Provided text »
____

The Bolera de Ponce, as Bolera Caribe was previously called, was inaugurated in Ponce in the mid 1950s in the Mariani sector of barrio Primero of Ponce. As the 1990s progressed, the neighborhood where the Bolera was located showed signs of aging and began to decay. This was a problem for the company, as it was inconsistent with the image it wanted to portray and the type of clientele it was seeking to continue attracting.

Due to overcrowding in the area, parking also became a problem for the Bolera. Thus, as overflow, guests made use of the parking area of a shopping plaza across the street from the Bolera. However, this resulted in several breakins that gave the Bolera a bad reputation as an entertainment destination. To solve the problem, the company attempted to sell the building and move elsewhere, but no buyer could be found. The business continued to lose revenue for several years. And a result the bowling alley opted for closing down while seeking another location. It closed down in the late 1990s, leaving the old building vacant.

____

Available data »

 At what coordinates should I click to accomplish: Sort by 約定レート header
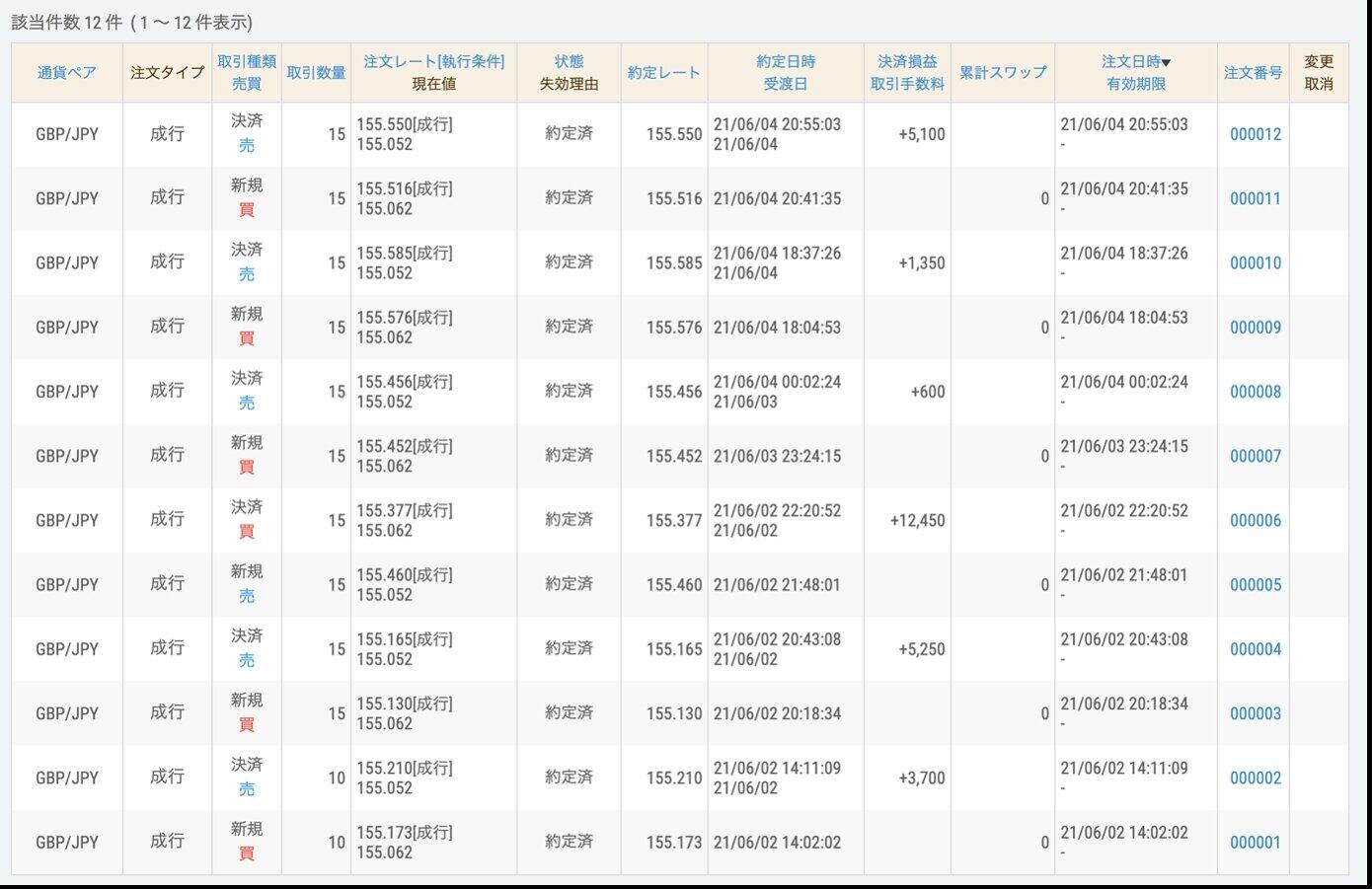[x=663, y=72]
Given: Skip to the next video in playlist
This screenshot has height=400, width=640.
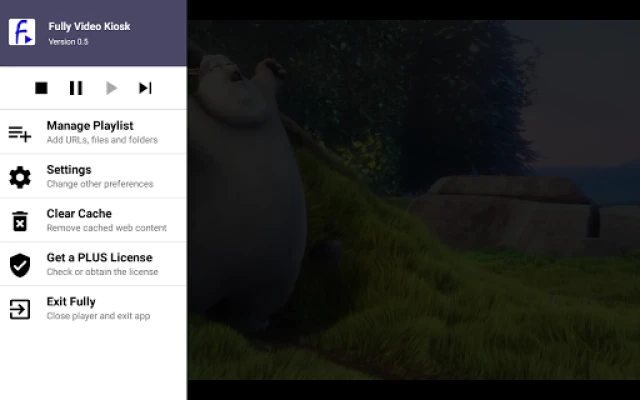Looking at the screenshot, I should tap(145, 88).
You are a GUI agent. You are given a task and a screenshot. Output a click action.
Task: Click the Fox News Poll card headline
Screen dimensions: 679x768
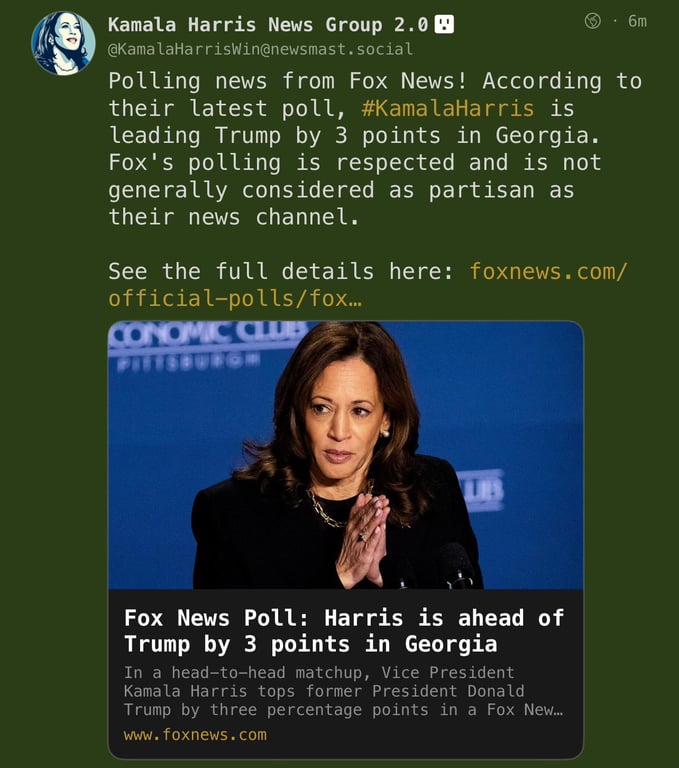tap(344, 631)
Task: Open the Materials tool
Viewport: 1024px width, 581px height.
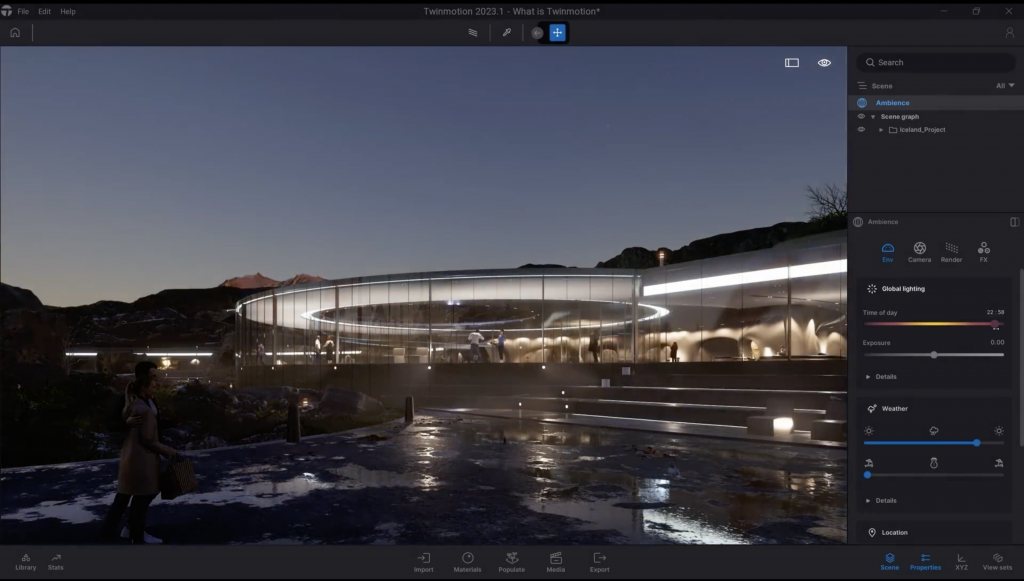Action: tap(467, 560)
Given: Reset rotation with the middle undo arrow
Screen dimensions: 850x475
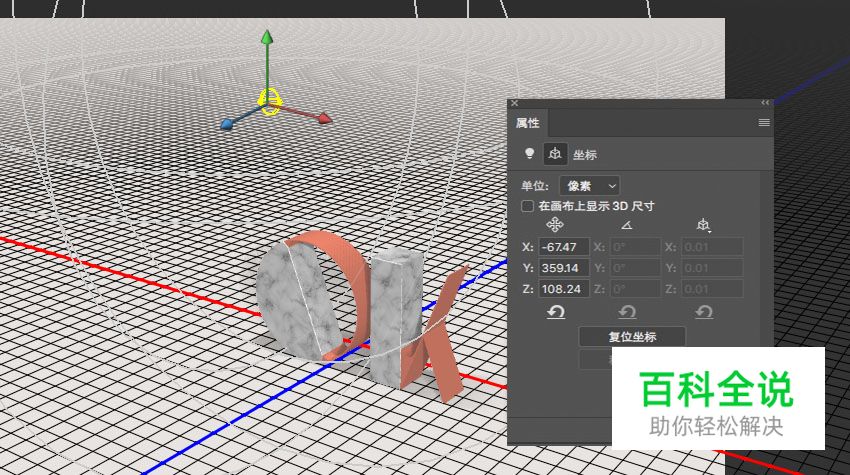Looking at the screenshot, I should (x=629, y=313).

____

Using the information »
1: According to the passage on the Bolera de Ponce, in which sector of barrio Primero was the bowling alley inaugurated?
2: Pick up the passage on the Bolera de Ponce after its final sentence and continue it.
Nothing in the records is needed here.

Written answers »
1: The Mariani sector.

2:
==New building and location==
In 2007, the company found a suitable location for its new bowling center at the intersection of routes PR-506 and PR-52, which provided easy access to Ponce and towns nearby, thus providing it greater exposure as well. Given its new location the Bolera shed its Ponce-only roots and became more of a regional entertainment venue. In light of this, its name was also changed from Bolera de Ponce to Bolera Caribe, thus reflecting its newly expanded business territory. Caribe means Caribbean in Spanish. This name change was appropriate because not only the city of Ponce but all of its neighboring towns are on the shores of the Caribbean. The new bowling center was part of Mayor Churumba's plan for providing an entertainment venue in that part of the municipality. The venue is currently the only bowling center in the entire Caribbean coast of Puerto Rico.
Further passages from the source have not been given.